Records contained in a dataset:
┄┄┄┄┄┄┄┄┄┄┄┄┄┄┄┄┄┄┄┄

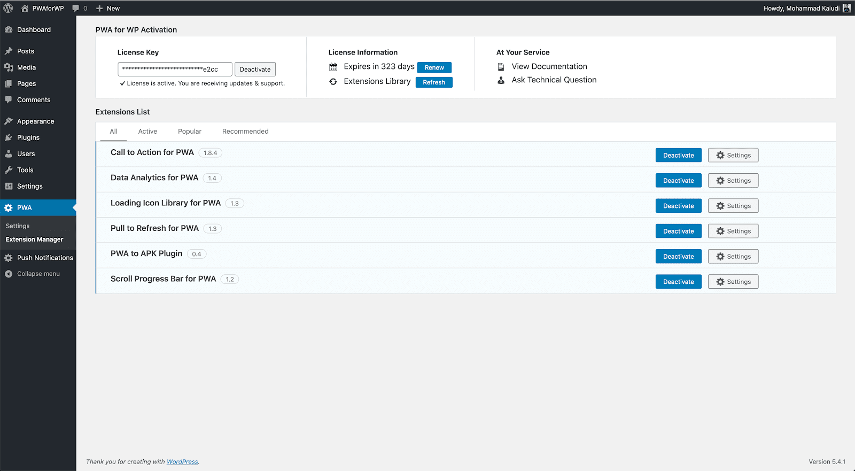
Task: Switch to the Active extensions tab
Action: click(147, 132)
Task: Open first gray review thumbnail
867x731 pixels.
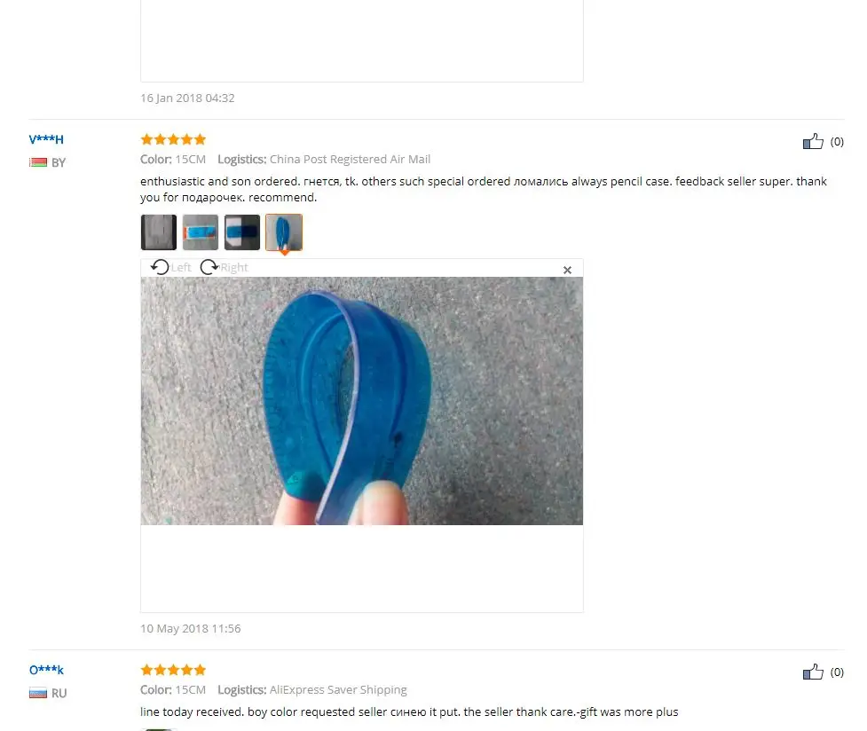Action: click(159, 232)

┄┄┄┄┄┄┄┄┄┄┄┄┄┄┄┄┄┄┄┄

- GOAL OF THE EXERCISE:
All lines from the one that contains "Task: Open first gray review thumbnail" through the last line of the data should be retyped exactly, with the pictures left out.

- TASK ANSWER:
Task: Open first gray review thumbnail
867x731 pixels.
Action: click(159, 232)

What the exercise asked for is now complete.